4.     Students will develop and apply their writing abilities by writing low-stakes reviews of class readings and by producing a final review of a primary source and two secondary sources.


Required Readings

-       Matthew Restall and Kris Lane, Latin America in Colonial Times. Cambridge University Press, 2011.

-       Kenneth Mills, William B. Taylor, Sandra Lauderdale Graham, Colonial Latin America: A Documentary History. Rowman & Littlefield Publishers, 2002.

-       Camilla Townsend, Malintzin's Choices: An Indian Woman in the Conquest of Mexico. University of New Mexico Press, 2006.

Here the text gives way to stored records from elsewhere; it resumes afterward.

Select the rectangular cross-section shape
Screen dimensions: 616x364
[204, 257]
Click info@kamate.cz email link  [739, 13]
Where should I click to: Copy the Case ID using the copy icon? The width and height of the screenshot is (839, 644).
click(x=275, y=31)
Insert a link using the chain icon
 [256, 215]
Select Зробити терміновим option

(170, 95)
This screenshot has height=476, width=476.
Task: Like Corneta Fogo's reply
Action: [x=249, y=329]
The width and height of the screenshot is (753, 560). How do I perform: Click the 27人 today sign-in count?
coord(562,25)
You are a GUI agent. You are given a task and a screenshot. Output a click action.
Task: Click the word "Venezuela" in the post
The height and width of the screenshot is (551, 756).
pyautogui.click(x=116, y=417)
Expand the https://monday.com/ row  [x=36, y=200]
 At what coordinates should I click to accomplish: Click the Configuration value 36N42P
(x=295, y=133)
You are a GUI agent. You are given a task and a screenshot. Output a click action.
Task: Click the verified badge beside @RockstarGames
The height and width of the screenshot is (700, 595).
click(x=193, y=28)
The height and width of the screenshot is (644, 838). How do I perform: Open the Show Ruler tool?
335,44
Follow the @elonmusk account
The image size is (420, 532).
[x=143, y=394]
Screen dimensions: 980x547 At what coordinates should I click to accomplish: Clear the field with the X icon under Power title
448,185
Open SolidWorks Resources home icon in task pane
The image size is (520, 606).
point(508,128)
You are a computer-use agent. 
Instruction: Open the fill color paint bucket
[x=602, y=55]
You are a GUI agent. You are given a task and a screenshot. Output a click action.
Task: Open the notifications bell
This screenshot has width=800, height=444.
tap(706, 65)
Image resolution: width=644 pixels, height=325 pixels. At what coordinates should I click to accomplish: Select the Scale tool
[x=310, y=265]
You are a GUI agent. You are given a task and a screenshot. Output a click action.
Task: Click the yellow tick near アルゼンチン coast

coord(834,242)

-       Charles Walker, The Tupac Amaru Rebellion. Harvard University Press, 2014.

-       Articles posted on Canvas

Course Requirements and Assignments (if 346K):

1.     5% - Map quiz

2.     10% - Attendance and participation in discussions.

3.     10% - Seven weekly writing responses, (√+/-) format.

4.     20% - Critical Review of Townsend, Malintzin's Choices.

5.     5% - Primary Source Analysis

6.     20% - Critical Review of Walker, The Tupac Amaru Rebellion.

7.     30% - Essay on one primary source from the reader, in light of three secondary sources.